The AAIB cites a Civil Aviation Authority study "Flight crew reliance on automation", observing: "Pilots familiar with operating older aircraft which had more variable reliability are nearing the end of their careers, and there is a generation of pilots whose only experience is of operating aircraft with highly reliable automated systems." Is the AAIB implying that younger pilots are less good than the older ones when things go wrong? It seems so. Maybe that's because the exercises mandated in recurrent training programmes have scarcely changed since the days of the Super Constellation. So training no longer represents what crews are likely to have to deal with in today's aeroplanes.
The Thomsonfly incident was caused by the crew's failure to notice that the autothrottle had disconnected with the engines at idle, and their late recognition that the airspeed had dropped seriously low.

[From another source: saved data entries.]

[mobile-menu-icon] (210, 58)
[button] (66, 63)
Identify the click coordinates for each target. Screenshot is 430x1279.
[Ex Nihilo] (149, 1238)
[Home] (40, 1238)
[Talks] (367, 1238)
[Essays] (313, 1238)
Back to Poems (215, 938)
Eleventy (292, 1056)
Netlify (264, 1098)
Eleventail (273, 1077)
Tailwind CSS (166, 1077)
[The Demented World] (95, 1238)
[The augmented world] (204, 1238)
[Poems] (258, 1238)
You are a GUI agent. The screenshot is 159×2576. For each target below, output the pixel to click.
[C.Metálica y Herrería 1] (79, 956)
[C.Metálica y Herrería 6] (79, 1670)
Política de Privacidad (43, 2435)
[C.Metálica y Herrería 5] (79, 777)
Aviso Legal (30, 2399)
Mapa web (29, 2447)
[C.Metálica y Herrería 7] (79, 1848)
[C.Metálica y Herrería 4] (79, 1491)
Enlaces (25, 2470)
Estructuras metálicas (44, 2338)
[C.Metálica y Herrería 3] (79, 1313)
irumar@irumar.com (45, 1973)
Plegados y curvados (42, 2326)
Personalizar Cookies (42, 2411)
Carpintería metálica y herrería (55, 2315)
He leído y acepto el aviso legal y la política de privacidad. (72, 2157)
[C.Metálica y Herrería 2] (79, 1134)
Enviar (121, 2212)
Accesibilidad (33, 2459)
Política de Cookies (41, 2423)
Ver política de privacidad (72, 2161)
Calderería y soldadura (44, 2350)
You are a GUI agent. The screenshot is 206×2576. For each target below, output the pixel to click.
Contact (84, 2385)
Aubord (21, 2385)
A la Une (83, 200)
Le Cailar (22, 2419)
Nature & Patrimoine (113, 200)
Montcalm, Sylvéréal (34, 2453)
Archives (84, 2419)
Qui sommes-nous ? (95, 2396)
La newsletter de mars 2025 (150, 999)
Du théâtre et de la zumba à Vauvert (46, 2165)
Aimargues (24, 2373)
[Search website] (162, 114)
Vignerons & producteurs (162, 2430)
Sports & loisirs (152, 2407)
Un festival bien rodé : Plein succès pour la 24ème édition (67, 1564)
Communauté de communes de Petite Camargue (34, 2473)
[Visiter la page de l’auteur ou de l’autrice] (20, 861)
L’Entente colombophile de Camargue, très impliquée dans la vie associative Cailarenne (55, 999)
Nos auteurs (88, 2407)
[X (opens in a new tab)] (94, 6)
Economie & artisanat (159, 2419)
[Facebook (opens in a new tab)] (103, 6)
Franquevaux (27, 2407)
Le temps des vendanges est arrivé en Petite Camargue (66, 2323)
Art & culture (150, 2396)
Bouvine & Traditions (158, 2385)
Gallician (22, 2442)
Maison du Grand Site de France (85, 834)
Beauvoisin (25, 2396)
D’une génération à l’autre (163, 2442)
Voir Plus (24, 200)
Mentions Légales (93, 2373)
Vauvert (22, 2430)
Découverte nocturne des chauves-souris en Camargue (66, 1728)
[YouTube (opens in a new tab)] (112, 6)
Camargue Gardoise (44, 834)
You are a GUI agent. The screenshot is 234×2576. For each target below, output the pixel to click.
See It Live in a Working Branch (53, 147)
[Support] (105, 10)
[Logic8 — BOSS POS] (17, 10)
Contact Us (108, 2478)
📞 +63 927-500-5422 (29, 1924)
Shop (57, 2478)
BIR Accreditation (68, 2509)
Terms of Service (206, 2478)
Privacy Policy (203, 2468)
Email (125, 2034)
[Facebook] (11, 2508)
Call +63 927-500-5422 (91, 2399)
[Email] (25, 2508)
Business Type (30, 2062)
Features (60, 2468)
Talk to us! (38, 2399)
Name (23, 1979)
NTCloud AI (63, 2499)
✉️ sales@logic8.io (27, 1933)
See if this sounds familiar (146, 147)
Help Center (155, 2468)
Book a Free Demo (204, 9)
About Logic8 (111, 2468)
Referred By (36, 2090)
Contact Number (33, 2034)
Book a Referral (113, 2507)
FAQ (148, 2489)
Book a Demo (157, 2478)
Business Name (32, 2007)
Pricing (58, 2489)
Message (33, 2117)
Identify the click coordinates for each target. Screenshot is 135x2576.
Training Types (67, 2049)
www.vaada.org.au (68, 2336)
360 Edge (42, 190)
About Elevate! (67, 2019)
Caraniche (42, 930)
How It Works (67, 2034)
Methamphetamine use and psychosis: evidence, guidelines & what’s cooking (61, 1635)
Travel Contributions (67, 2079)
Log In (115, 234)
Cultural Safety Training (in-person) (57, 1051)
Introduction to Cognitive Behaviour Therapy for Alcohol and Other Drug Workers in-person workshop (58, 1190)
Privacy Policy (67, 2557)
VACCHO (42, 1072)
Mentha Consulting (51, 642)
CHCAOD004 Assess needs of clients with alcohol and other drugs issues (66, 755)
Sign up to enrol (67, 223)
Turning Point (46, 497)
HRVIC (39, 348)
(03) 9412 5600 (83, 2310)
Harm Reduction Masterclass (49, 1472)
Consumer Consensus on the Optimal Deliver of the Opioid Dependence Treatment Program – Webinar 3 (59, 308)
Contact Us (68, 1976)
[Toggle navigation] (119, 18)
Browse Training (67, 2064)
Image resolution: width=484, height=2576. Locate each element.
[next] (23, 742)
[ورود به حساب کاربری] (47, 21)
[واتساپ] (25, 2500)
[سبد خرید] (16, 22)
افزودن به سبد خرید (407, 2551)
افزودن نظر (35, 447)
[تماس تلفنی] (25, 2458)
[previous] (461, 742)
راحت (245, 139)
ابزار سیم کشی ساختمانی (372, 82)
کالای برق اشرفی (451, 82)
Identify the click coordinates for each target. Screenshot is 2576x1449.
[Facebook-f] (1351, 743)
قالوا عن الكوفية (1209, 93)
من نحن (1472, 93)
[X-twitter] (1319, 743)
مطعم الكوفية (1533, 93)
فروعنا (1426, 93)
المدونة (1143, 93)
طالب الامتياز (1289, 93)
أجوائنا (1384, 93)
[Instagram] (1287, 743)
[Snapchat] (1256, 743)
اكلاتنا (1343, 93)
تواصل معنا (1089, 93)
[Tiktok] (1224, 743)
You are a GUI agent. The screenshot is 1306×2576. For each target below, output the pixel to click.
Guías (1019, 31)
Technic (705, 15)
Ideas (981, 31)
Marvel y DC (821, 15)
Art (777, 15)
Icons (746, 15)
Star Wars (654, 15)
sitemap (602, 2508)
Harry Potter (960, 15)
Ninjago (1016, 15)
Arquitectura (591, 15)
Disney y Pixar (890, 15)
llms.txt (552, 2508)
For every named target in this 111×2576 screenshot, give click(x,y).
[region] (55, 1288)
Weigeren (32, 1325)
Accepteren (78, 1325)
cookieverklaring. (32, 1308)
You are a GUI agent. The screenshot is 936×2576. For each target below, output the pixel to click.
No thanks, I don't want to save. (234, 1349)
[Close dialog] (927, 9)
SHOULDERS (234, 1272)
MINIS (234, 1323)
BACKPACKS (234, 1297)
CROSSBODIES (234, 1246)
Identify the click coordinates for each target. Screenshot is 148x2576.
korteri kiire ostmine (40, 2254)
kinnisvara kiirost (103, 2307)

This has similarities with the circumstances of the February Turkish Airlines fatal accident on approach to Schiphol; there, the autothrottle retarded the power levers to idle - uncommanded - but the crew did not notice the power reduction or the speed loss.
To coin a cricketing analogy, crews today are like batsmen practised only in receiving lots of fast, straight deliveries. What they actually need is training for the occasional googly. Like a subtle automation failure, for example.